幼なじみという足枷
ピロン。
ピロン。
ピロン。
スマホに立て続けに入るメッセージ。おそらく夕貴からだ。
俺はベッドに突っ伏したまま、動く気力もなかった。
だが。
ずっと無視しているとスマホがけたたましい音を上げ始めた。通話着信である。
「……マナーモードにするべきだったな」
俺が出るまでずっと鳴らし続けているつもりなのだろうか。鳴りっぱなしのスマホに根負けした。
「……はい」
『のんちゃん!? のんちゃん、今どこにいるの!?』
夕貴が何やら慌てたような焦ったような声で俺の居場所を確認してきた。
「……体調が悪くなって、家に戻った。今日はごめん」
夕貴との約束を破ってしまったのは事実なので、表面上だけでも取り繕う謝罪をする。だが、そんなことは付き合いの長い幼なじみにはわかってしまうようで。
『……本当にそうなの?』
「なにが?」
言い訳をいぶかしむ夕貴を黙らせるために、俺はわざとそんな言い方をした。
――まったく、夕貴にすら嘘をついて。自分が嫌になる。
『どのみち岸川君なんて、廃部にならないように籍だけおいてくれれば、どうでもいい人じゃない』
美春先輩の言葉に俺の心が急下降したまま、浮き上がる気配すらない。
暗い海の底にひとりいるような感覚。
そうだ、俺は、だれの一番にもなれないんだ。
「……とにかく、今日はごめん。ちょっと休みたいから、切るよ」
きっと、最後のこの話し方を耳にした人間は、俺が本当に具合が悪いと信じて疑わないだろう。

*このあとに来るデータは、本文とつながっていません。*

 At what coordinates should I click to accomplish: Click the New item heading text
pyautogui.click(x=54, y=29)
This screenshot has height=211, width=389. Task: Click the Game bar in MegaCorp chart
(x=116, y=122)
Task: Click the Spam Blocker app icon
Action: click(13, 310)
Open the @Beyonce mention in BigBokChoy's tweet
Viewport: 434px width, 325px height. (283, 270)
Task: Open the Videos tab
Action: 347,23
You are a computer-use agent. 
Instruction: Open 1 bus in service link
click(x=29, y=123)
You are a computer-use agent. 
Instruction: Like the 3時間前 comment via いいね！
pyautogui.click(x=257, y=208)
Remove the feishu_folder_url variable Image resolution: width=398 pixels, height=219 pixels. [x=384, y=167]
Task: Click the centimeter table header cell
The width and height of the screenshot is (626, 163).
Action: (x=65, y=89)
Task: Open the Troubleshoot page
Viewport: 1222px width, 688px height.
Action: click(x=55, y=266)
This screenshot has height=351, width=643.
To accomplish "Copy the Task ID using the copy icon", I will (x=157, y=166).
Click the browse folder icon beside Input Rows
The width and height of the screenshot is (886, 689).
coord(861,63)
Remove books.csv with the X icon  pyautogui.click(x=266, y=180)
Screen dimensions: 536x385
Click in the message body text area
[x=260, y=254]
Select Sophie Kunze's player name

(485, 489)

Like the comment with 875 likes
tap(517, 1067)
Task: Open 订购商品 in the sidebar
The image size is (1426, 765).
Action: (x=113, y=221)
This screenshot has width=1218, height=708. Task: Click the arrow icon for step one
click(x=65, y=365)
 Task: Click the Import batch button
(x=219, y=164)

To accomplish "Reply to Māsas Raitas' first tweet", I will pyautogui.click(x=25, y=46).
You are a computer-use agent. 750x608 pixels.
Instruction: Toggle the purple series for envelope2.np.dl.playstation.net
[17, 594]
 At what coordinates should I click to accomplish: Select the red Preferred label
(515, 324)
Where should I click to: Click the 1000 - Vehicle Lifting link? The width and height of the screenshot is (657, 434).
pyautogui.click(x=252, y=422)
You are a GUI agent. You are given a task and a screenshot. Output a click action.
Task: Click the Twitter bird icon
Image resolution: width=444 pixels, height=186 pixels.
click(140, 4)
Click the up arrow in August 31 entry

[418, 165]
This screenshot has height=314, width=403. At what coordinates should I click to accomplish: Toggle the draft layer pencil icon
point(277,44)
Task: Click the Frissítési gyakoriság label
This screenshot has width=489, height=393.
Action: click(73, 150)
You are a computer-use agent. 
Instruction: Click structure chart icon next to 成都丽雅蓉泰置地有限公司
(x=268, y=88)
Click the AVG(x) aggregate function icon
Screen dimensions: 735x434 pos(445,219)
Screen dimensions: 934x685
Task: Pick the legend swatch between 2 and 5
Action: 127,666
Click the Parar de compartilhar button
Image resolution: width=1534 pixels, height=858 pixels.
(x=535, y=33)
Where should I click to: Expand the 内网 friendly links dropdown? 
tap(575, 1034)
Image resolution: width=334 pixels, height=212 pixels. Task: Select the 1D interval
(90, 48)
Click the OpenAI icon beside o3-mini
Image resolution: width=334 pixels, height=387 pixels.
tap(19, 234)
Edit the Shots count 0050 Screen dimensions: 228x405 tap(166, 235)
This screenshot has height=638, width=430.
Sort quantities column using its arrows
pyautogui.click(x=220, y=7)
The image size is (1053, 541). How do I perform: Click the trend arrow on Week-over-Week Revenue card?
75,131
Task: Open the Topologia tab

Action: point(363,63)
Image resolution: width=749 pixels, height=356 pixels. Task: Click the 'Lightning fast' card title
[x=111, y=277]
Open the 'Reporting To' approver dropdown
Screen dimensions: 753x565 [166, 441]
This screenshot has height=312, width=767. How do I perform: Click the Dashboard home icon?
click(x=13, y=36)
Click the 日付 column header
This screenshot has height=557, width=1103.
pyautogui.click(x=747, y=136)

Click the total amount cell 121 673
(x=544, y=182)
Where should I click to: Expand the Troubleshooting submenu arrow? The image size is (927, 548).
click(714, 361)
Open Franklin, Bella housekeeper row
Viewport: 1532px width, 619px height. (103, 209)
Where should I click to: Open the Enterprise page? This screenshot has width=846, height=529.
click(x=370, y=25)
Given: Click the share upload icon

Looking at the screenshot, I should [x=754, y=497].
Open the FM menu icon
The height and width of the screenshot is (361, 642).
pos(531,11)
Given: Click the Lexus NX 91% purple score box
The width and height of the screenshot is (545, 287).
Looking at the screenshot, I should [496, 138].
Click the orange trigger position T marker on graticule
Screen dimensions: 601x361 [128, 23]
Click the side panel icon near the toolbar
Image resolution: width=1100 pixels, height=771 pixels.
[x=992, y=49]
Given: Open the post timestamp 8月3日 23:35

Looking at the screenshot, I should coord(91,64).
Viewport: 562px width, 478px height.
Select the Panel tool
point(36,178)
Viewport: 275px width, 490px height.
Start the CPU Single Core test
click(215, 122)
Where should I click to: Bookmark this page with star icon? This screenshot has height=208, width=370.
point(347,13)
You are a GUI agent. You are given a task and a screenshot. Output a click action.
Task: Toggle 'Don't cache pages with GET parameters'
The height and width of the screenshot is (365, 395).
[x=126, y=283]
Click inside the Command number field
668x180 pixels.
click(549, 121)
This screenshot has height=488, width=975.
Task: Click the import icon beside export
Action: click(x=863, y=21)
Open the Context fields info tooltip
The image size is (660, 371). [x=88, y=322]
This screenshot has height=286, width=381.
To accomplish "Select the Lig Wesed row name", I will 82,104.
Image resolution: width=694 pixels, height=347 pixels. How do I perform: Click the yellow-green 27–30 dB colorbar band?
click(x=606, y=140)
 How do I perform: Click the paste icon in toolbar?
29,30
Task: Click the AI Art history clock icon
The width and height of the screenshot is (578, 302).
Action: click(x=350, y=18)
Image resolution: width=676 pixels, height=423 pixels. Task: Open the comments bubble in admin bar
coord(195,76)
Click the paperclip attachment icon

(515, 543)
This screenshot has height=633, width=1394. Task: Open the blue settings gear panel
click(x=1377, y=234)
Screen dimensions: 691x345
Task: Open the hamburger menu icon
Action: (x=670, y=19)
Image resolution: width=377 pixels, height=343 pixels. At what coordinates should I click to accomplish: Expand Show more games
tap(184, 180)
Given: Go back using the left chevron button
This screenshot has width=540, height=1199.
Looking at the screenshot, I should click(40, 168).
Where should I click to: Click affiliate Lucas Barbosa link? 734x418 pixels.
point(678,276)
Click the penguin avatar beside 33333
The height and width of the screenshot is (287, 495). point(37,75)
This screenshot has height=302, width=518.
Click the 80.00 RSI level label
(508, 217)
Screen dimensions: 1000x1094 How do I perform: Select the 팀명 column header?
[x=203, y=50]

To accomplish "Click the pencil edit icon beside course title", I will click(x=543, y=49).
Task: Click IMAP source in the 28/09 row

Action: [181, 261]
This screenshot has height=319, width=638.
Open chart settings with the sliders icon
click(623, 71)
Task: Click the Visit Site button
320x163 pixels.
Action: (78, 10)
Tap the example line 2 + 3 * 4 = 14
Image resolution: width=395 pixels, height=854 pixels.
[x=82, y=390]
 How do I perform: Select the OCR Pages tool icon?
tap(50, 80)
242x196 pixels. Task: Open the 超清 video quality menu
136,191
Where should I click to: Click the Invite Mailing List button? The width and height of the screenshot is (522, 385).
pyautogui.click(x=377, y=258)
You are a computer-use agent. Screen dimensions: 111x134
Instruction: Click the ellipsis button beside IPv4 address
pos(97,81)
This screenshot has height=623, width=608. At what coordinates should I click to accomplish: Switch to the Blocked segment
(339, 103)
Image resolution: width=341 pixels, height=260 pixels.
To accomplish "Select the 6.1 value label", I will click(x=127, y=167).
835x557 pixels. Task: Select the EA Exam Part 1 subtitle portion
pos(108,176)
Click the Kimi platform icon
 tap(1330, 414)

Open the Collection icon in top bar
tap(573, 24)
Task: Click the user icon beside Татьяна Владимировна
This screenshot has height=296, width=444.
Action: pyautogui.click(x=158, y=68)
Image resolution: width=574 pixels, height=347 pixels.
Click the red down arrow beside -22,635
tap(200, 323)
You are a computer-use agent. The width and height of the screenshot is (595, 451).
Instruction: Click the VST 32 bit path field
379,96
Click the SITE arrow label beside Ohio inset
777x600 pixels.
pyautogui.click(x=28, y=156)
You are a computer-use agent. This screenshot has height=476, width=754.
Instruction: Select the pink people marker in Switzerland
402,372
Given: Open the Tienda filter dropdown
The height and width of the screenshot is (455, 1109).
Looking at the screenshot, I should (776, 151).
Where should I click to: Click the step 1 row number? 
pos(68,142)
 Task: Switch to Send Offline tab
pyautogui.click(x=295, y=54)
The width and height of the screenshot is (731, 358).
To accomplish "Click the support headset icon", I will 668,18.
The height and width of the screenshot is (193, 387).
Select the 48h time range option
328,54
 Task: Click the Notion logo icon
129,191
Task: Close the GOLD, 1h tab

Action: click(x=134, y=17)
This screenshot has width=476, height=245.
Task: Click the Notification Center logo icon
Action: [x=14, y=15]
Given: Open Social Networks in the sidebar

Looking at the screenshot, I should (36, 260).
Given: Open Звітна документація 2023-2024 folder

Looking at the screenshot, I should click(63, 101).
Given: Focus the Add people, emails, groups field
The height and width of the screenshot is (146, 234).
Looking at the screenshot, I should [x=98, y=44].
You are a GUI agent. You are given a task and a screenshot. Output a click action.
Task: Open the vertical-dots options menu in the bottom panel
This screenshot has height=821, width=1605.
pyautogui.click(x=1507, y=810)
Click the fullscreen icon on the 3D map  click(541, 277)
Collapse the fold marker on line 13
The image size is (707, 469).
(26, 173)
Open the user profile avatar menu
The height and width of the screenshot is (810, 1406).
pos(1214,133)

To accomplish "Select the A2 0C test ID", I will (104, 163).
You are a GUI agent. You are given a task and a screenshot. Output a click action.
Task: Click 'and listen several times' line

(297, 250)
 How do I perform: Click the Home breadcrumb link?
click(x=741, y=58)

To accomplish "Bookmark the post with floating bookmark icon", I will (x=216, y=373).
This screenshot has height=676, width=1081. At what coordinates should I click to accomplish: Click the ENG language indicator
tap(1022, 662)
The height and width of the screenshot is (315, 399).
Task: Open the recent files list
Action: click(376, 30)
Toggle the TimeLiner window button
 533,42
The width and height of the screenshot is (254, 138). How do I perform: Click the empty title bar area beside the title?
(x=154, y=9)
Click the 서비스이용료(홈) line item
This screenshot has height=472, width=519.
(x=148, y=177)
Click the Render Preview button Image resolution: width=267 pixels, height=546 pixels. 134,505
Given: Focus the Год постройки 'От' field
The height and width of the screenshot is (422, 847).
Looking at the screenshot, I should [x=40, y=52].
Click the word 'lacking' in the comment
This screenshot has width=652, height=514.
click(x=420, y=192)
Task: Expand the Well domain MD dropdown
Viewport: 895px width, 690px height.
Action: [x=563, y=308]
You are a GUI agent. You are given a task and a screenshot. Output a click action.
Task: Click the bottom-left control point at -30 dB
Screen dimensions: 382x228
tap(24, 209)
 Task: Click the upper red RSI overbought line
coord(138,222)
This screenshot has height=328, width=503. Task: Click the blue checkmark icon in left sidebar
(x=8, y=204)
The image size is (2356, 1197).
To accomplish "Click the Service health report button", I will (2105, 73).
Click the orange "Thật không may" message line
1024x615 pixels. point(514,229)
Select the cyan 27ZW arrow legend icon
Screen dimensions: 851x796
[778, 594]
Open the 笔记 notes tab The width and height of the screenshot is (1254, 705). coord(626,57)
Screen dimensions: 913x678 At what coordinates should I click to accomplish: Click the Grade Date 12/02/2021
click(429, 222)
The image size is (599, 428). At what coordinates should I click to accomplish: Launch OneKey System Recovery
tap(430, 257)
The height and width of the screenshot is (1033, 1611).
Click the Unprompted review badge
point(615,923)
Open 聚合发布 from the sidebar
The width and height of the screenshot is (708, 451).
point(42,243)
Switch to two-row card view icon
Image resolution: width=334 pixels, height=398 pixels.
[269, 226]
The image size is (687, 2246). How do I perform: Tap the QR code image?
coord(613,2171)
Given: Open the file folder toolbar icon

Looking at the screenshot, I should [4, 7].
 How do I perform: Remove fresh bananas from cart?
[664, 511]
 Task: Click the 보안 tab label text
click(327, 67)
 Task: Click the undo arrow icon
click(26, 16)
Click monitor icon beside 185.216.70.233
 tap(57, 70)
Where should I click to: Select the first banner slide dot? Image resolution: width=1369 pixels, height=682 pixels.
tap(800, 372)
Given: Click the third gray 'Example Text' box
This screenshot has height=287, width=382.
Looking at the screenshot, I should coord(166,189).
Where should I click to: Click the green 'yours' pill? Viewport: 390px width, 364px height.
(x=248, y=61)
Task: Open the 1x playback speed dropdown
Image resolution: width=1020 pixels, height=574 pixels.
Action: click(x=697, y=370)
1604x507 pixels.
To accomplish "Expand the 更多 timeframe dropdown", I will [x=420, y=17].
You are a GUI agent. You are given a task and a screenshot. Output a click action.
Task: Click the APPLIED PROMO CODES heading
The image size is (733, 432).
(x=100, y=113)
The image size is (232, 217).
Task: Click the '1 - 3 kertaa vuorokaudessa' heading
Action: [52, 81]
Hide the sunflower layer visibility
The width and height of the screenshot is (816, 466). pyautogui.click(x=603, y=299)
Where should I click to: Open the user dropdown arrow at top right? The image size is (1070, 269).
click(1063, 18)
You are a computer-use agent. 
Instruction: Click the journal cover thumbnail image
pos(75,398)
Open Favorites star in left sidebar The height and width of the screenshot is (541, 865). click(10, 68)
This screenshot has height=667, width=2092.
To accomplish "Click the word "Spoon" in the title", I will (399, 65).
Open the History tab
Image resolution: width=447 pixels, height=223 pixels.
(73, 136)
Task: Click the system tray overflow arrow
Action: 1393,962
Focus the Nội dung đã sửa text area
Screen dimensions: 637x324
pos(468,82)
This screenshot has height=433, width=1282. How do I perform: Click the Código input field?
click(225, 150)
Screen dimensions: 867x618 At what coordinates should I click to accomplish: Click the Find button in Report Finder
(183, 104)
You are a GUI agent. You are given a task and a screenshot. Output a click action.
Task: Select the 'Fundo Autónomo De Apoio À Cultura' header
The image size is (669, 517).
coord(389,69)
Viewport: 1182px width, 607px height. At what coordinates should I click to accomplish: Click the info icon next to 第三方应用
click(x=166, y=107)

そんなふうに夕貴も思ったに違いない、あわてて急に連絡してことを謝罪してきた。
『あ、ご、ごめんね、具合悪い時に。お大事にね』
ブツッ。
最後の夕貴の言葉に返答すらせず、俺は通話を切断した。そしてそのまま目を閉じる。
本当に、自分ひとりしかいない。そんな感覚がまたよみがえってくる。
そのまま俺は、海の底で、眠った。
―・―・―・―・―・―・―
――――夢を見た。
乗用車が愛美に向かって、スピードを緩めずに、突っ込んでくる、夢。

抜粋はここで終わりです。